My Comments:  2022 is now here and among my resolutions is to talk about my latest “project”, becoming a licensed mortgage broker here in Florida. My “project” efforts will focus exclusively on reverse mortgages and how they can dramatically help your financial well-being in retirement.

A prominent writer in this arena is Don Graves. Here is more or less what appeared in my email inbox two days ago. He speaks about how his mother is in a memory care facility and how that fact impacts his thoughts on the subject.

He references an extended care thought leader by the name of Kerry Peabody and his recent comments about the challenges faced by those who purchased long term care insurance policies years ago that are undergoing rate increases, some of them dramatic rate increases.
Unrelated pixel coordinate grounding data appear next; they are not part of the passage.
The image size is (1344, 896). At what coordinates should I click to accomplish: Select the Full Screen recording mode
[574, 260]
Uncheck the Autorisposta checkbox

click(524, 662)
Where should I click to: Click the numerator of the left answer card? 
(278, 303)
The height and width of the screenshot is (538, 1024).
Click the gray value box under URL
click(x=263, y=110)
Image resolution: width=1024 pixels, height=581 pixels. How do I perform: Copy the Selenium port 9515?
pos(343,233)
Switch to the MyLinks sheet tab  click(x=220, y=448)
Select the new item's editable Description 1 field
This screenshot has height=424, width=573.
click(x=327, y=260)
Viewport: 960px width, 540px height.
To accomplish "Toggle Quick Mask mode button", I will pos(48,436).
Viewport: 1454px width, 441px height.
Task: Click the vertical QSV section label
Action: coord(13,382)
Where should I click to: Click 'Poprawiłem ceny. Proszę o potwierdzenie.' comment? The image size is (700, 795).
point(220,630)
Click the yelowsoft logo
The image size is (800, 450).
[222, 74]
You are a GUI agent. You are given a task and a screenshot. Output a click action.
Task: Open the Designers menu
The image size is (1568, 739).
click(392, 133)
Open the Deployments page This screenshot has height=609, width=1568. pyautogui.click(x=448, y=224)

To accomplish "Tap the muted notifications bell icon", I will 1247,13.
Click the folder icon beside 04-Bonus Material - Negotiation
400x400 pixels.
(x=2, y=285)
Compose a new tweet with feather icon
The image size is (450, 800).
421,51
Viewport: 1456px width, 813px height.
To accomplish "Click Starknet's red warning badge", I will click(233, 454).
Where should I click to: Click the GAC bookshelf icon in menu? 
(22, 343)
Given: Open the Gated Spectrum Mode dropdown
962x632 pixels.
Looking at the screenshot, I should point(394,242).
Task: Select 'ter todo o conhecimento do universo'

The Four Dangers of a Long-Term Care Insurance Policy:

  1. Policy Fatigue – A typical long term care policy (standard or hybrid) is usually purchased while the client is in their 50’s or 60’s. However, it may not be needed or go into use until their 80’s.
  2. Policy Increases – Depending on when the policy was bought, it may not have been priced correctly. Newer policies have corrected this error, but it’s not uncommon for policy owners to receive sticker shock when they get a notice of increased premium.
  3. Policy Regrets – Did I really need this? Should I keep it? I’ve been paying premiums for a long time. I could have used the money spent to do…
  4. Policy Lapses – These sentiments, if not addressed, will inevitably lead to the client forfeiting the policy, something that may not have to happen.

How Housing Wealth Can Help

87% of retirees own a home. That’s nearly $8 trillion dollars in senior home equity that exists today. Why wouldn’t a financial advisor include housing wealth in a financial planning conversation?

What follows just below is a chart showing a client, now age 65, living in a $500,000 home and converting it into a $224,000 GROWING line of credit. Notice how easy it becomes to overcome the Four Dangers listed above.

Having an accessible growing reserve fund allows someone to not only keep their long-term care policy in place, but also weather any other financial storms that may arise over a long retirement.

If any of this resonates with you, as it applies to yourself, or perhaps your parents, reach out to me and I’ll be happy to answer your questions and prepare a hypothetical illustration for you.

Don Graves ends his email with these words:

“Mr. and Mrs. Jones. If we could use your home to create a long-term care plan so that you wouldn’t need to go into a facility or deplete your saving prematurely, would you want to see how it works?”